I've tested it with big value of max_d and I thought that it's evident that
checking for negative value of max_d will not produce significant benefit.
Anyway, I tried to add checking for negative max_d into
levenshtein_less_equal_mb function.

static int
levenshtein_less_equal_internal_mb(char *s, char *t, int s_len, int t_len,
int ins_c, int del_c, int sub_c, int max_d)
{
int m,
n;
int *prev;
int *curr;
int i,
j;
const char *x;
const char *y;
CharLengthAndOffset *lengths_and_offsets;
int y_char_len;
int curr_left, curr_right, prev_left, prev_right, d;
int delta, min_d;

/*
* We should calculate number of characters for multibyte encodings
*/
m = pg_mbstrlen_with_len(s, s_len);
n = pg_mbstrlen_with_len(t, t_len);

/*
* We can transform an empty s into t with n insertions, or a non-empty
t
* into an empty s with m deletions.
*/
if (m == 0)
return n * ins_c;
if (n == 0)
return m * del_c;

/*
* We can find the minimal distance by the difference of lengths
*/
delta = m - n;
if (delta > 0)
min_d = delta * del_c;
else if (delta < 0)
min_d = - delta * ins_c;
else
min_d = 0;
if (max_d >= 0 && min_d > max_d)
return max_d + 1;

/*
* For security concerns, restrict excessive CPU+RAM usage. (This
* implementation uses O(m) memory and has O(mn) complexity.)
*/
if (m > MAX_LEVENSHTEIN_STRLEN ||
n > MAX_LEVENSHTEIN_STRLEN)
ereport(ERROR,
(errcode(ERRCODE_INVALID_PARAMETER_VALUE),
errmsg("argument exceeds the maximum length of %d bytes",
MAX_LEVENSHTEIN_STRLEN)));

/* One more cell for initialization column and row. */
++m;
++n;

/*
* Instead of building an (m+1)x(n+1) array, we'll use two different
* arrays of size m+1 for storing accumulated values. At each step one
* represents the "previous" row and one is the "current" row of the
* notional large array.
* For multibyte encoding we'll also store array of lengths of
* characters and array with character offsets in first string
* in order to avoid great number of
* pg_mblen calls.
*/
prev = (int *) palloc((2 * sizeof(int) + sizeof(CharLengthAndOffset)) *
m );
curr = prev + m;
lengths_and_offsets = (CharLengthAndOffset *)(prev + 2 * m);
lengths_and_offsets[0].offset = 0;
for (i = 0, x = s; i < m - 1; i++)
{
lengths_and_offsets[i].length = pg_mblen(x);
lengths_and_offsets[i + 1].offset = lengths_and_offsets[i].offset +
lengths_and_offsets[i].length;
x += lengths_and_offsets[i].length;
}
lengths_and_offsets[i].length = 0;

/* Initialize the "previous" row to 0..cols */
curr_left = 1;
d = min_d;
for (i = 0; i < delta; i++)
{
prev[i] = d;
}
curr_right = m;
for (; i < m; i++)
{
prev[i] = d;
d += (ins_c + del_c);
if (max_d >= 0 && d > max_d)
{
curr_right = i;
break;
}
}

/*
* There are following optimizations:
* 1) Actually the minimal possible value of final distance (in the case
of
* all possible matches) is stored is the cells of the matrix. In the
case
* of movement towards diagonal, which contain last cell, value should
be
* increased by ins_c + del_c.

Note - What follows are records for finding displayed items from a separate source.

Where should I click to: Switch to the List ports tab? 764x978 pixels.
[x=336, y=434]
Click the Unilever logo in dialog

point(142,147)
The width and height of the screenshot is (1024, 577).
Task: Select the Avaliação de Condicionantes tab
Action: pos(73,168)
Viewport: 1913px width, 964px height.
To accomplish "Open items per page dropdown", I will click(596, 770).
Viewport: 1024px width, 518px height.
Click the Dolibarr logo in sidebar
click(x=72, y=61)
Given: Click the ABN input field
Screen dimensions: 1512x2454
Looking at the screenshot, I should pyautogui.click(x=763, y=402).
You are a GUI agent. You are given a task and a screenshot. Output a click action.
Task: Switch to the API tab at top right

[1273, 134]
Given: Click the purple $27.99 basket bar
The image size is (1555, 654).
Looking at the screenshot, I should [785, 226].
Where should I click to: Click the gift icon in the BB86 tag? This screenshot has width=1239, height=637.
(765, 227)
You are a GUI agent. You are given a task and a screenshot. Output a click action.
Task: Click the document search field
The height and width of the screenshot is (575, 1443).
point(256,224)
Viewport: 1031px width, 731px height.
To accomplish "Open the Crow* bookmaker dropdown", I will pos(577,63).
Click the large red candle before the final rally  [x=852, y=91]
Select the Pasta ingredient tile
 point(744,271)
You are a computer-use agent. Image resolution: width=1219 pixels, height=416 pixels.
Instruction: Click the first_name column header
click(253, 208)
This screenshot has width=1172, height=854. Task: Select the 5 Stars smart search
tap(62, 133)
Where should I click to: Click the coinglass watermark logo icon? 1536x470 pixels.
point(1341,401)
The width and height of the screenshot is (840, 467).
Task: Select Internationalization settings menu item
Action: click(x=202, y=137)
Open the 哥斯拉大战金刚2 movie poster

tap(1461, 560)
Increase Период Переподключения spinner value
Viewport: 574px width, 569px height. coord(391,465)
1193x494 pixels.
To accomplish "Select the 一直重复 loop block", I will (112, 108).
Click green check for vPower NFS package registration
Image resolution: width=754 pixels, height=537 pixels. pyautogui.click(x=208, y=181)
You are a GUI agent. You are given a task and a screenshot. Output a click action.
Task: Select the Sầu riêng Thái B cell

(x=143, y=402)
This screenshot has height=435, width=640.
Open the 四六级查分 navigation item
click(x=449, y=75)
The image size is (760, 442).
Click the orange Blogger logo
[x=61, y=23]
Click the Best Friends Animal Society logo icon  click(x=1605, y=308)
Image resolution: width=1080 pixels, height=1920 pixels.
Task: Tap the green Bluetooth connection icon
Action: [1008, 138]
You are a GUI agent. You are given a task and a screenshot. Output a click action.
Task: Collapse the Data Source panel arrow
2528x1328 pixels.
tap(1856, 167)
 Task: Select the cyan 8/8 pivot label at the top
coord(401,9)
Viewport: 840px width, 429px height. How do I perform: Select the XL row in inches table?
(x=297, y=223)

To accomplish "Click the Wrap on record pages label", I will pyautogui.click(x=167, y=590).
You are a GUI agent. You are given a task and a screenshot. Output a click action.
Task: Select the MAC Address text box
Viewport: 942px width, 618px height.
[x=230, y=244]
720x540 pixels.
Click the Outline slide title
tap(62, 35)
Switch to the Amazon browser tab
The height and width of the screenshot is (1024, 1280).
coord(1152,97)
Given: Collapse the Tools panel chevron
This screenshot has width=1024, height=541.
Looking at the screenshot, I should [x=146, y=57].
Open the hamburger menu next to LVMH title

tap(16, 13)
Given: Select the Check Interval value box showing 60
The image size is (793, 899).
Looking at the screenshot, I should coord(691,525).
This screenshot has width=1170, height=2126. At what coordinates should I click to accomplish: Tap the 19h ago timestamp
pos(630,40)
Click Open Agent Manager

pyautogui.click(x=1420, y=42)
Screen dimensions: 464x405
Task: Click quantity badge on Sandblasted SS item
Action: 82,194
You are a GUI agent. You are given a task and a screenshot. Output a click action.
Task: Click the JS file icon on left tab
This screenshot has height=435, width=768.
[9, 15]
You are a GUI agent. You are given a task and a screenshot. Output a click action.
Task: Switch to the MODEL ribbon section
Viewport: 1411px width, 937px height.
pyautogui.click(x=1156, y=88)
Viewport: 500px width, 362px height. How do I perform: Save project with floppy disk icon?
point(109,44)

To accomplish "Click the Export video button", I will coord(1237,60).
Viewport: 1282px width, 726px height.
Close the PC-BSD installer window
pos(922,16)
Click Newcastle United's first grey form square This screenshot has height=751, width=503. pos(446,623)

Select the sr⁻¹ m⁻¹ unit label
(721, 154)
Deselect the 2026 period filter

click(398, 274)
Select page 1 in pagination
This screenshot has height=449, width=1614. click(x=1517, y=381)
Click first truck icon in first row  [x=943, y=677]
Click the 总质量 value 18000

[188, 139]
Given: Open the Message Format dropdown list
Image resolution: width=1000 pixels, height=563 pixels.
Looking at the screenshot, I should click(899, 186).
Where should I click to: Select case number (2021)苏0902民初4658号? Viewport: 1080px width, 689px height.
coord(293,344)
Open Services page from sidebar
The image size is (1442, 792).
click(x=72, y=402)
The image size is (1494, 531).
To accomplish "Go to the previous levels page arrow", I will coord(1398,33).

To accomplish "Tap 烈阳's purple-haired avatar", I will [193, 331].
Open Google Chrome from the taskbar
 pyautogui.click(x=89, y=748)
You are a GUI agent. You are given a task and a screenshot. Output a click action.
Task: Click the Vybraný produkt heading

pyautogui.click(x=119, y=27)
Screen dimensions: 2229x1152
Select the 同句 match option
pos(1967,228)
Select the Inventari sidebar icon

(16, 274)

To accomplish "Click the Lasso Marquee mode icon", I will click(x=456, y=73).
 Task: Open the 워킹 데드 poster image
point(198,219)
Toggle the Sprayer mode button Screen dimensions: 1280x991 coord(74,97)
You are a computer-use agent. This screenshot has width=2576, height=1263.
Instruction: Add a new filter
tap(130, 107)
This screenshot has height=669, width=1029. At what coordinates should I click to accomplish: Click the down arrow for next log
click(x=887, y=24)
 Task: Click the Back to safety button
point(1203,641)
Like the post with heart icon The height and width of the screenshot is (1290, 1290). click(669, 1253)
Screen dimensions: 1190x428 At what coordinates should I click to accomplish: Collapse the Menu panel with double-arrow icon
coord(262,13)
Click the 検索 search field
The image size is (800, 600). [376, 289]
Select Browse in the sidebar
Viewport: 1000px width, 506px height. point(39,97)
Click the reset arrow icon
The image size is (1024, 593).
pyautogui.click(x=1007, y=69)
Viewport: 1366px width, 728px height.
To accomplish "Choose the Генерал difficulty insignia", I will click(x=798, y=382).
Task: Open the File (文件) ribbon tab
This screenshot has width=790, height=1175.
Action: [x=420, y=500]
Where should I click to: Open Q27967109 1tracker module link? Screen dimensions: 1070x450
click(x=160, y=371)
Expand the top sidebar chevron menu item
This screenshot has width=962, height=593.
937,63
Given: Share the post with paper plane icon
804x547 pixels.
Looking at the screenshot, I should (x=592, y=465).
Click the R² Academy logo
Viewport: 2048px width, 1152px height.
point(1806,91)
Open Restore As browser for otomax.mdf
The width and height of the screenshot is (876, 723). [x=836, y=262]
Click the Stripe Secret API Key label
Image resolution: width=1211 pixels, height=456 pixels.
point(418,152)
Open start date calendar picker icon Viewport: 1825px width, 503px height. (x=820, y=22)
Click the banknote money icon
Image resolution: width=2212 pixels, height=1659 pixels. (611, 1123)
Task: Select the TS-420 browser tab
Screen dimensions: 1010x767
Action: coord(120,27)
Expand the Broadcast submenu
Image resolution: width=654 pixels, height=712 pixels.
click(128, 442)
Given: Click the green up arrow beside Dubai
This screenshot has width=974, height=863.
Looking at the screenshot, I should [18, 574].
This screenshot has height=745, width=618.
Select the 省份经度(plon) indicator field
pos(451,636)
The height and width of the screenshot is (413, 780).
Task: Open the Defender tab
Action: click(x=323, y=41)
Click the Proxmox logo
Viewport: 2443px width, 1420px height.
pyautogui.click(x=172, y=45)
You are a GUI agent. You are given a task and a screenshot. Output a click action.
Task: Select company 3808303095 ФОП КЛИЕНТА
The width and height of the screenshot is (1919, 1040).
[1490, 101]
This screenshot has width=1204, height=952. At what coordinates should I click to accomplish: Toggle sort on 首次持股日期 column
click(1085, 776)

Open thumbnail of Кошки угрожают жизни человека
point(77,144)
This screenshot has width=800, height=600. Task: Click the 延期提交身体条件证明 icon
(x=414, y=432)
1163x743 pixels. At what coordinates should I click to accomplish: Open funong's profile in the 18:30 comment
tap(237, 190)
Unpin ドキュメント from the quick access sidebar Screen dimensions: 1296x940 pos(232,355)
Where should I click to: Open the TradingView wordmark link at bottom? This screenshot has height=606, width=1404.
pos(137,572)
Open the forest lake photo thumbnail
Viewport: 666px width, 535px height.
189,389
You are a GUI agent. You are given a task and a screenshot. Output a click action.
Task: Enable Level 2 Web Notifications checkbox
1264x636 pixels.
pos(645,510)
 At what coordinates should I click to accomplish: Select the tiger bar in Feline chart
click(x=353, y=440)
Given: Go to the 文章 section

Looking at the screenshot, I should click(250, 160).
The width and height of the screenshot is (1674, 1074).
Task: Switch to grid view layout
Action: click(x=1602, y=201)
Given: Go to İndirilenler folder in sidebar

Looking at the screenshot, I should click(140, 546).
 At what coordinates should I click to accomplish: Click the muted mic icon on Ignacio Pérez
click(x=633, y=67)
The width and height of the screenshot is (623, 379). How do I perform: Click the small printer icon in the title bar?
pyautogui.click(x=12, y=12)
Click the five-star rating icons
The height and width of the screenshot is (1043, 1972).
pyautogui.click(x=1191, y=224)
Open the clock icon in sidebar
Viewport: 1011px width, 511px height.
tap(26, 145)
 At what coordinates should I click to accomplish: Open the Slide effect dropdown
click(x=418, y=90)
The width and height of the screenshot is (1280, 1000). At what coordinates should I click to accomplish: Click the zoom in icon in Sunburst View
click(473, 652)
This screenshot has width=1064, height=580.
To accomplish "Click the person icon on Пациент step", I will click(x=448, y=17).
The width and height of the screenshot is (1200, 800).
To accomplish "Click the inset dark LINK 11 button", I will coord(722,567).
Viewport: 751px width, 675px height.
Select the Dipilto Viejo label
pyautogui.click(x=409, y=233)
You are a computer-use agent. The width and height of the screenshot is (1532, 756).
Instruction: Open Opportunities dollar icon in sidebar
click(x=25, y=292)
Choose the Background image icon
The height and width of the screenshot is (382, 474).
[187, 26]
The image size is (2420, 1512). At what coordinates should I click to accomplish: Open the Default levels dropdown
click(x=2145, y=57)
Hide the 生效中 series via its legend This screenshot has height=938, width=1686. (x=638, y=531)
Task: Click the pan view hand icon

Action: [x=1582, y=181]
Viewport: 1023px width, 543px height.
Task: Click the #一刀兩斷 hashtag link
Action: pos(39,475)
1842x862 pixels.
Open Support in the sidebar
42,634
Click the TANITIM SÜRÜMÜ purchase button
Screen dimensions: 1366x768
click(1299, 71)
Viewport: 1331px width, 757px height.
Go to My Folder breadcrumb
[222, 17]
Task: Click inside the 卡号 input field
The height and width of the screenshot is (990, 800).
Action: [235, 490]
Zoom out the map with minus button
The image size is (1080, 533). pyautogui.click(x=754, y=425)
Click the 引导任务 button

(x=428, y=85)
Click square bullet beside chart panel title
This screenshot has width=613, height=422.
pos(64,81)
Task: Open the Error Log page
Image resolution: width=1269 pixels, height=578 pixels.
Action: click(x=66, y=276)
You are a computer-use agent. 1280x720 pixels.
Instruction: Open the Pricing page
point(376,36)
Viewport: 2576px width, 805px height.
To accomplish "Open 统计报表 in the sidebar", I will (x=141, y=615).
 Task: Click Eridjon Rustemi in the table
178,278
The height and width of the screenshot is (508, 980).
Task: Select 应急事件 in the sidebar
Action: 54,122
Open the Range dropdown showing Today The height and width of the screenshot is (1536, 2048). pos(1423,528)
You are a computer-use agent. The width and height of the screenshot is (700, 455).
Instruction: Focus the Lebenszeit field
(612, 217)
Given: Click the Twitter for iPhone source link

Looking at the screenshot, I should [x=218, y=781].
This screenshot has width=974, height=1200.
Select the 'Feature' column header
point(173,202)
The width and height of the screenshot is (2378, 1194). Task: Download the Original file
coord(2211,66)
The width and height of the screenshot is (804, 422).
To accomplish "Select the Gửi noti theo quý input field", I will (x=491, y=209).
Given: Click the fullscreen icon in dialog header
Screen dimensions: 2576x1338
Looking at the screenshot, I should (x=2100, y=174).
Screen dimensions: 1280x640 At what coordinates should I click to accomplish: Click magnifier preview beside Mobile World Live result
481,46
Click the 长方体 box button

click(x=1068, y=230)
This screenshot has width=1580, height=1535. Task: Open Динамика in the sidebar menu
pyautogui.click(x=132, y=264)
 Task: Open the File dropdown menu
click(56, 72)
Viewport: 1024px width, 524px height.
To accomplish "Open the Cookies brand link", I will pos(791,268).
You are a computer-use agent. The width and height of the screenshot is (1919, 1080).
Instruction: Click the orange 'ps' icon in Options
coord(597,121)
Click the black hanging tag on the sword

In the case of movement backwards this
* diagonal cell value should not be increased.
* 2) The range of indexes of previous row, where values, which is not
* greater than max_d, are stored, is [prev_left, prev_right]. So, only
* the cells connected with this range should be calculated.
* For multibyte encoding we should increase x and y pointers by the
* results of pg_mblen function. Also we should use CHAR_CMP macros
* for character comparison.
*/
for (y = t, j = 1; j < n; y+= y_char_len, j++)
{
int *temp;
y_char_len = pg_mblen(y);

if (max_d >= 0)
{
prev_left = curr_left;
prev_right = curr_right;
curr_left = -1;
}else{
prev_left = 1;
}

if (delta >= 0)
curr[0] = min_d + j * (ins_c + del_c);
else{
if (j <= - delta)
curr[0] = min_d;
else
curr[0] = min_d + (j + delta) * (ins_c + del_c);
}

for (i = prev_left, x = s + lengths_and_offsets[i - 1].offset; i <
m; x+= lengths_and_offsets[i - 1].length, i++)
{
if (max_d >= 0)
{
d = max_d + 1;

if (i <= prev_right){
d = Min(prev[i] + ((j + delta > i)?(ins_c + del_c):0),
d);
}

if (i == 1 || i > prev_left)
{
d = Min(curr[i - 1] + ((i - delta > j)?(ins_c +
del_c):0), d);
d = Min(prev[i - 1] + (char_cmp(x, lengths_and_offsets[i
- 1].length, y, y_char_len) ? 0 : sub_c), d);
}

curr[i] = d;

if (curr_left == -1)
curr_left = i;
curr_right = i;
if (i > prev_right)
break;
}else{
d = Min(Min(prev[i] + ((j + delta > i)?(ins_c + del_c):0),
curr[i - 1] + ((i - delta > j)?(ins_c + del_c):0)),
prev[i - 1] + (char_cmp(x, lengths_and_offsets[i -
1].length, y, y_char_len) ? 0 : sub_c));
curr[i] = d;
}
}

if (curr_left == -1)
break;

temp = curr;
curr = prev;
prev = temp;
}

/*
* Because the final value was swapped from the previous row to the
* current row, that's where we'll find it.
*/
d = prev[m - 1];

/*
* If the last cell wasn't filled than return max_d + 1 otherwise
* return the final value.
*/
if (max_d >= 0 && (curr_left == -1 || curr_right < m - 1))
return max_d + 1;
else
return d;
}

I tested it with american-english dictionary with 98569 words.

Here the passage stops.